▸ **What you will do**
Without changing anything, copy out each entry.

Pixel coordinate grounding data:

┏━━

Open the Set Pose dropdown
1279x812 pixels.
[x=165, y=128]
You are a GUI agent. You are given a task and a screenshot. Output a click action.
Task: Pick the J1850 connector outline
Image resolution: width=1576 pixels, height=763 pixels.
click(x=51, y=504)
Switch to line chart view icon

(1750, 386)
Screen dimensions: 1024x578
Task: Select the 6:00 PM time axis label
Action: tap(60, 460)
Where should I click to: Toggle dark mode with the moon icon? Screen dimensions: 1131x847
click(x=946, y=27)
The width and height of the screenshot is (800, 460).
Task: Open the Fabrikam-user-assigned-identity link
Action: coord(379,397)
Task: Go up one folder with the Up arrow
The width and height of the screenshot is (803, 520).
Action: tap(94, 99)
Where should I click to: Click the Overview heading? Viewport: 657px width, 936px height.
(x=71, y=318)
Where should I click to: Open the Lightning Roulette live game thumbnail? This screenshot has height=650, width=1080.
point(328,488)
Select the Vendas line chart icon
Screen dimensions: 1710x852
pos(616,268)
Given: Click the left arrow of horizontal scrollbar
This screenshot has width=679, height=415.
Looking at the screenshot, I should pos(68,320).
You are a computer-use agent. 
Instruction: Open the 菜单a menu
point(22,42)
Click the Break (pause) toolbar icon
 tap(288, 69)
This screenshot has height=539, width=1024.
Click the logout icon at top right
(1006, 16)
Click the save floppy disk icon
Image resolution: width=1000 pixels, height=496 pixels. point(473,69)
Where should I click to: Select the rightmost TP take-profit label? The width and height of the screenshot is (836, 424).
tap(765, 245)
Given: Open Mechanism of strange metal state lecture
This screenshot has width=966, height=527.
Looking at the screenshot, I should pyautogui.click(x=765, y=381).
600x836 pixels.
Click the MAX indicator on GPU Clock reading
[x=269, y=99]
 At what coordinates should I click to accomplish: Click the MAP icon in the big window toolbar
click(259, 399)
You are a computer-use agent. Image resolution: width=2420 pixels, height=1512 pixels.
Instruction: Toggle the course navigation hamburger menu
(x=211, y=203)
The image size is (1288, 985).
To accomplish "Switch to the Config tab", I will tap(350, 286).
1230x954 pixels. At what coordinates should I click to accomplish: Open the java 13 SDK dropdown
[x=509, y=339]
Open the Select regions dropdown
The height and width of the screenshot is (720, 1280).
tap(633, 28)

┗━━

▸ **Your solution**
Open the Set Pose dropdown
1279x812 pixels.
[x=165, y=128]
You are a GUI agent. You are given a task and a screenshot. Output a click action.
Task: Pick the J1850 connector outline
Image resolution: width=1576 pixels, height=763 pixels.
click(x=51, y=504)
Switch to line chart view icon

(1750, 386)
Screen dimensions: 1024x578
Task: Select the 6:00 PM time axis label
Action: tap(60, 460)
Where should I click to: Toggle dark mode with the moon icon? Screen dimensions: 1131x847
click(x=946, y=27)
The width and height of the screenshot is (800, 460).
Task: Open the Fabrikam-user-assigned-identity link
Action: coord(379,397)
Task: Go up one folder with the Up arrow
The width and height of the screenshot is (803, 520).
Action: tap(94, 99)
Where should I click to: Click the Overview heading? Viewport: 657px width, 936px height.
(x=71, y=318)
Where should I click to: Open the Lightning Roulette live game thumbnail? This screenshot has height=650, width=1080.
point(328,488)
Select the Vendas line chart icon
Screen dimensions: 1710x852
pos(616,268)
Given: Click the left arrow of horizontal scrollbar
This screenshot has width=679, height=415.
Looking at the screenshot, I should pos(68,320).
You are a computer-use agent. 
Instruction: Open the 菜单a menu
point(22,42)
Click the Break (pause) toolbar icon
 tap(288, 69)
This screenshot has height=539, width=1024.
Click the logout icon at top right
(1006, 16)
Click the save floppy disk icon
Image resolution: width=1000 pixels, height=496 pixels. point(473,69)
Where should I click to: Select the rightmost TP take-profit label? The width and height of the screenshot is (836, 424).
tap(765, 245)
Given: Open Mechanism of strange metal state lecture
This screenshot has width=966, height=527.
Looking at the screenshot, I should pyautogui.click(x=765, y=381).
600x836 pixels.
Click the MAX indicator on GPU Clock reading
[x=269, y=99]
 At what coordinates should I click to accomplish: Click the MAP icon in the big window toolbar
click(259, 399)
You are a computer-use agent. Image resolution: width=2420 pixels, height=1512 pixels.
Instruction: Toggle the course navigation hamburger menu
(x=211, y=203)
The image size is (1288, 985).
To accomplish "Switch to the Config tab", I will tap(350, 286).
1230x954 pixels. At what coordinates should I click to accomplish: Open the java 13 SDK dropdown
[x=509, y=339]
Open the Select regions dropdown
The height and width of the screenshot is (720, 1280).
tap(633, 28)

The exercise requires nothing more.